## EXERCISE DIRECTIONS
Rewrite the records that begin at the line containing "The image size is (292, 243)." and end after the line containing "(x=287, y=49)", keeping every line, requests included, and shift each coordinate in the answers by -150.

## ENTRIES SUPPLIED

========================

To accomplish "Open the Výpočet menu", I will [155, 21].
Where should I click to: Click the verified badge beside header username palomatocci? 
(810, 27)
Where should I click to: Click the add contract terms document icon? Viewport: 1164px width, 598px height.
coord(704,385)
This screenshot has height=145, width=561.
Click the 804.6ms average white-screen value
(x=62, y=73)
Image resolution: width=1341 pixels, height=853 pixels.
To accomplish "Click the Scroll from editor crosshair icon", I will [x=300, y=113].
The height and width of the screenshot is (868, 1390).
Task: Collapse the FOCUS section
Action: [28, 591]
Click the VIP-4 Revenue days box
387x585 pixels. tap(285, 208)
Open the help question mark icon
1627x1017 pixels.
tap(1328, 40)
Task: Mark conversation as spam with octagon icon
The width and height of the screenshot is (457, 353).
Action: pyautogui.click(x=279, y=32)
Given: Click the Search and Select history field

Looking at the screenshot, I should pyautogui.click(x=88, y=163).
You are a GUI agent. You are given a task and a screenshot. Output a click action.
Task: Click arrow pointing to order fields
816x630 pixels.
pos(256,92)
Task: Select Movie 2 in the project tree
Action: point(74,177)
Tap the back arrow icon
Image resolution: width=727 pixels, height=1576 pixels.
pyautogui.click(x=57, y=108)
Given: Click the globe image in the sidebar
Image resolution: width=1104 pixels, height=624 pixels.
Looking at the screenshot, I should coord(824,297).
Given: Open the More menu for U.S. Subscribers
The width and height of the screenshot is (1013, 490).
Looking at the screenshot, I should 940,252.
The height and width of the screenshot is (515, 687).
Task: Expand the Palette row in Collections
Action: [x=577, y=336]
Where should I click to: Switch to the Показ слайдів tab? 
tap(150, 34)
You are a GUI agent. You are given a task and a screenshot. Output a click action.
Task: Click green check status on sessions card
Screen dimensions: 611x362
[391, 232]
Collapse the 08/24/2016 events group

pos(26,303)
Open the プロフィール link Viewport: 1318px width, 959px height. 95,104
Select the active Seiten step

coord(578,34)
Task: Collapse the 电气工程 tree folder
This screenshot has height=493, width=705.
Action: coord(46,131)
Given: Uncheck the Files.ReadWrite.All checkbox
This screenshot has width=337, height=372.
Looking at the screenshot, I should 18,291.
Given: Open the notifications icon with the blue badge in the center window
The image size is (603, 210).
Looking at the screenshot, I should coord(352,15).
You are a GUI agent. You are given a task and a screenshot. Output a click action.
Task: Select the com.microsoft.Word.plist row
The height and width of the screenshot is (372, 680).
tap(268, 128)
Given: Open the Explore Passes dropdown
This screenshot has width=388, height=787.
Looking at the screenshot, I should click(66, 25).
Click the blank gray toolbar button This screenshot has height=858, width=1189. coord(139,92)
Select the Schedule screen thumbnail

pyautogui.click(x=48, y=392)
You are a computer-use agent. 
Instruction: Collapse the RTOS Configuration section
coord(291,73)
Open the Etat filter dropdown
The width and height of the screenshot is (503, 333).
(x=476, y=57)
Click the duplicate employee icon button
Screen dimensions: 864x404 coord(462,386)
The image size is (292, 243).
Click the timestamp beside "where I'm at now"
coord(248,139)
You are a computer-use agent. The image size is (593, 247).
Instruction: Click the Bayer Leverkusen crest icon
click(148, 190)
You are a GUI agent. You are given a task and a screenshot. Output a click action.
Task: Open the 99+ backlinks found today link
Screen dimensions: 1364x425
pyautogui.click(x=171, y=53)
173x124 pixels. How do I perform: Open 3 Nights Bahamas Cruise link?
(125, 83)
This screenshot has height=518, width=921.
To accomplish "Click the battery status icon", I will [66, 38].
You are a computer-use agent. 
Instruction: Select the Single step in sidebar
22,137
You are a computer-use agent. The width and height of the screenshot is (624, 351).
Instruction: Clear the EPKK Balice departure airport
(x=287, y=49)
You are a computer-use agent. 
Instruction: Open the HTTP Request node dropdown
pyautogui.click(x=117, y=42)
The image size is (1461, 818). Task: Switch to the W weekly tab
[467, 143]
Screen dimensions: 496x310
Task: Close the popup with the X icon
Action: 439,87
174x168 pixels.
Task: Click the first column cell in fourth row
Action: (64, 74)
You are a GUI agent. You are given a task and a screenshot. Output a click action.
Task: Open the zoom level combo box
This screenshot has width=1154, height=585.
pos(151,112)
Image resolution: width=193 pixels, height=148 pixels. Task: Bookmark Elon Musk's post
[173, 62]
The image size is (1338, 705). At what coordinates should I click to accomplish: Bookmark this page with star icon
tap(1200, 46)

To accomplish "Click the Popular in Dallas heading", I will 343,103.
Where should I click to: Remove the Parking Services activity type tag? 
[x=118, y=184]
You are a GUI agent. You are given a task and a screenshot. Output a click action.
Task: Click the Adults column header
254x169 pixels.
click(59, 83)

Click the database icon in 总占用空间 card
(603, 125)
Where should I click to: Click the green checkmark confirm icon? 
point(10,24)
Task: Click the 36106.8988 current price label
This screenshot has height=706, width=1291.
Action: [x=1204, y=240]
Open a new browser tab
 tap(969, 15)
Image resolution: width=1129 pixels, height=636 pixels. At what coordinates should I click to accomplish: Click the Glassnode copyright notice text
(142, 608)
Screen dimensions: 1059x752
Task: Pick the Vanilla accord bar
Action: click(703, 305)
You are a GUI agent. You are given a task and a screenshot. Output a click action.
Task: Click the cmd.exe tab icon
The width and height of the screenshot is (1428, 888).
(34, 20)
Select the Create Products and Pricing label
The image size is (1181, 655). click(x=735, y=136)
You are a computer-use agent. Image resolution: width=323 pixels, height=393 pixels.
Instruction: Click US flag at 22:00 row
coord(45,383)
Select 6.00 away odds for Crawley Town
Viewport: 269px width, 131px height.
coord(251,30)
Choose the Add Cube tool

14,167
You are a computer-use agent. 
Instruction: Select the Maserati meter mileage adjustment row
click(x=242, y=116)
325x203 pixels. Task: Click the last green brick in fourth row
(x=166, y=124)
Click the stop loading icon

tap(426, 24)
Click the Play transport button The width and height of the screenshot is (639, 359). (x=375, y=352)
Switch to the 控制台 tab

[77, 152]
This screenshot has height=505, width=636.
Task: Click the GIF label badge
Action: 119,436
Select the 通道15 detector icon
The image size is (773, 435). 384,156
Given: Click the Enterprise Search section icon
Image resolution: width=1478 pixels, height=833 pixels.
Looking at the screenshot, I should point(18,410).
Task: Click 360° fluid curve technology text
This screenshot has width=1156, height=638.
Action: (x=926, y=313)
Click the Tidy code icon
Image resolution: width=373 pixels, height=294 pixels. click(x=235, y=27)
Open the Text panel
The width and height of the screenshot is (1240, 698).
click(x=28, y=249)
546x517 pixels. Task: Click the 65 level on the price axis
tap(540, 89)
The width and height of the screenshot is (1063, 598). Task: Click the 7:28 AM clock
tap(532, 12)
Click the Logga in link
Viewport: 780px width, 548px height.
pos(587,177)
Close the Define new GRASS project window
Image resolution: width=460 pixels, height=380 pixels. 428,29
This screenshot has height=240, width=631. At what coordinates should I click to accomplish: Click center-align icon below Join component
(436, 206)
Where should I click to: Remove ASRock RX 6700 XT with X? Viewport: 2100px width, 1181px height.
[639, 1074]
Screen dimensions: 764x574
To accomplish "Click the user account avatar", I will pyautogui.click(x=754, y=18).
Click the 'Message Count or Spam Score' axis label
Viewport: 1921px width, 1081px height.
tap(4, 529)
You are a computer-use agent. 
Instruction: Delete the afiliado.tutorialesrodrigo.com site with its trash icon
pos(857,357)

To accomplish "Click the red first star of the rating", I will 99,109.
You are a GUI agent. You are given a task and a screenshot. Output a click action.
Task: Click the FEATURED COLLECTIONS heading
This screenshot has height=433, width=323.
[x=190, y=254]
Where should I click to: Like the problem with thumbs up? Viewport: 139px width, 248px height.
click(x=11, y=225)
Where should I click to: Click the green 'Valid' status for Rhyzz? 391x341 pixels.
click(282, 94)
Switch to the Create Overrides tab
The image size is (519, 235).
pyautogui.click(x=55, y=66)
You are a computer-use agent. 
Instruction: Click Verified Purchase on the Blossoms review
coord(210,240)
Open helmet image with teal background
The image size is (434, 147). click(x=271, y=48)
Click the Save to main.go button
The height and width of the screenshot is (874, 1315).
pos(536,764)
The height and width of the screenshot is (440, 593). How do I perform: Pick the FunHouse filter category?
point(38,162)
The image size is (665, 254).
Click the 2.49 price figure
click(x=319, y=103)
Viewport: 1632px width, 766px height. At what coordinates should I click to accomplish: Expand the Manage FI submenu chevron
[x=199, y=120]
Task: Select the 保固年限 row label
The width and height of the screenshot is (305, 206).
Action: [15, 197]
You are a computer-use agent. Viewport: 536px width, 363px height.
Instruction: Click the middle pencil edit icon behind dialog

========================

## RESPONSE BELOW
The image size is (292, 243).
Click the timestamp beside "where I'm at now"
coord(98,-11)
You are a computer-use agent. The image size is (593, 247).
Instruction: Click the Bayer Leverkusen crest icon
click(-2, 40)
You are a GUI agent. You are given a task and a screenshot. Output a click action.
Task: Open the 99+ backlinks found today link
Screen dimensions: 1364x425
pyautogui.click(x=21, y=-97)
173x124 pixels. How do I perform: Open 3 Nights Bahamas Cruise link?
(-25, -67)
This screenshot has height=518, width=921.
To accomplish "Click the battery status icon", I will [-84, -112].
You are a computer-use agent. 
Instruction: Select the Single step in sidebar
-128,-13
You are a computer-use agent. The width and height of the screenshot is (624, 351).
Instruction: Clear the EPKK Balice departure airport
(x=137, y=-101)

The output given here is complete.